Arctic Wolf Chief Product Officer Dan Schiappa said that as the COVID-19 pandemic necessitated a rapid shift to virtual learning, and institutions found themselves working with limited IT resources, many of them don't have wiggle room to lose. According to IBM’s Cost of a Data Breach Report 2021 cited by Arctic Wolf, the average cost of a data breach sits at about $3.86 million, making proactive IT investments a smarter financial decision than reactively reallocating resources.
“In many respects, many universities were so far behind the curve on having modern security infrastructure, and had budget limitations that preclude them from catching up at the speed they would like,” he said. “Budgets always have an impact, particularly with state universities, and I think this got exacerbated when they had to shift dramatically to remote learning and probably weren’t initially set up to do that at scale.”
The Arctic Wolf report noted that 65 percent of higher-ed leaders believe the rapid adoption of new ed-tech tools during the pandemic has created new IT vulnerabilities. Schiappa said securing new devices on growing networks will be a major challenge for schools moving forward.
“That [rapid adoption] can reduce the security hygiene and capabilities,” he warned.
Adam Scott Wandt, an assistant professor of public policy at the John Jay College of Criminal Justice in New York, said institutions should take more care to update their security protocols and regularly update their data to protect it from ransomware incidents like the one that led to this week’s closure of Lincoln College in Illinois — the first to close in part due to a cyber attack.
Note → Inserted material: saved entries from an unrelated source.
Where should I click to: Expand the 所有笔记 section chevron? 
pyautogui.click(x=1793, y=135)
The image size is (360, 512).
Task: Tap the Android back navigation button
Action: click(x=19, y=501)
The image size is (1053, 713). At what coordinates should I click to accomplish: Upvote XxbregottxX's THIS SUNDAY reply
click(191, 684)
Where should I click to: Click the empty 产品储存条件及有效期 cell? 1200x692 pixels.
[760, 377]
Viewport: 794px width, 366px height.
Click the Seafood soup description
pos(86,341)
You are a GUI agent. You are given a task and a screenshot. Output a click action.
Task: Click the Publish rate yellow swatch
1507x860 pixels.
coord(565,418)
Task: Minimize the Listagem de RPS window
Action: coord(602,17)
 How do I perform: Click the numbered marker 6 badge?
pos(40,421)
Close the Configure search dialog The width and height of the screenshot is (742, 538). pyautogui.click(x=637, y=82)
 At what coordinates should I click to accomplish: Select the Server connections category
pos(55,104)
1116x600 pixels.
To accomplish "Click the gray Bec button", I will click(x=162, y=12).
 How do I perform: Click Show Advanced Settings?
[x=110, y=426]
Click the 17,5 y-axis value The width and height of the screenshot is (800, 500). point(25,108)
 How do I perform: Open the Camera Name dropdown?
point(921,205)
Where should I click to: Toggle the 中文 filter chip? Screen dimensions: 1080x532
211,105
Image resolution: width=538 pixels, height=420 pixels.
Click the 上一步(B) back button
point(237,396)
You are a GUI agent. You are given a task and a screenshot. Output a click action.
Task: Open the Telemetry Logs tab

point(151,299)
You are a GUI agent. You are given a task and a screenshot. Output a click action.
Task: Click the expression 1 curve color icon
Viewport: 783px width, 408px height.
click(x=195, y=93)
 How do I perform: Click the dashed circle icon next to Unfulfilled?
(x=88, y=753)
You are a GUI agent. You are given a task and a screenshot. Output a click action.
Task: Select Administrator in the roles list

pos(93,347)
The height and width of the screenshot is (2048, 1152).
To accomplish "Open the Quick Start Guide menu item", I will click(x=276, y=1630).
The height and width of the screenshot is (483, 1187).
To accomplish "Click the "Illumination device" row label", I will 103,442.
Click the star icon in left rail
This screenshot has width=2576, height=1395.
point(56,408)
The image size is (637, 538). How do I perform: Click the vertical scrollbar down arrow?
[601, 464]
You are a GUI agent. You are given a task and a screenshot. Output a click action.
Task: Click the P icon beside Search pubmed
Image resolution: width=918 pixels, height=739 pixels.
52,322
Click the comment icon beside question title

Solutions, he said, might include requiring two-factor authentication for login credentials. In addition, he noted John Jay’s use of banners in emails to note which ones are from outside the organization’s networks to better identify phishing scams.
“The answer is simple, but the implementation is not ... They need to better educate their community to help them not fall victim to phishing attacks. A huge portion of ransomware, hacking and unauthorized access [to networks] are due to the amazing increase we’ve seen in phishing. Unless you help the human element get better at avoiding phishing attacks, you’re not going to be able to address this,” he said of the need for a multi-pronged IT security approach. “The second, or engineering solution, is to make sure that access to college or universitywide emails and systems goes through two-factor authentication, and also the implementation of safeguards that help people understand that they might be a victim of phishing.”
Wandt said universities should never cave to the demands of cyber criminals holding data for hostage.
“Universities should never pay the ransom under any circumstances. I think it’s highly problematic,” he said. “The people conducting these attacks are very often organized crime, foreign state actors, terrorist organizations. For a university to pay the ransom to a foreign state [adversary] or a terrorist organization because the university didn’t have the proper protocol in place to protect them and have their information backed up in the first place is a very serious thing.”
While there is a lot to consider in the fight against cyber attacks targeting colleges and universities, Schiappa said one thing is certain — cyber criminals are not letting up any time soon, following a string of successful attacks against the education sector.
“They’re not going to stop trying. There are lots of opportunities to attack universities, and you have to be on your toes,” he said. “People take security seriously when it’s on the front-page news or it happens to somebody they know. Now, it’s everywhere, and it’s on everyone’s minds.”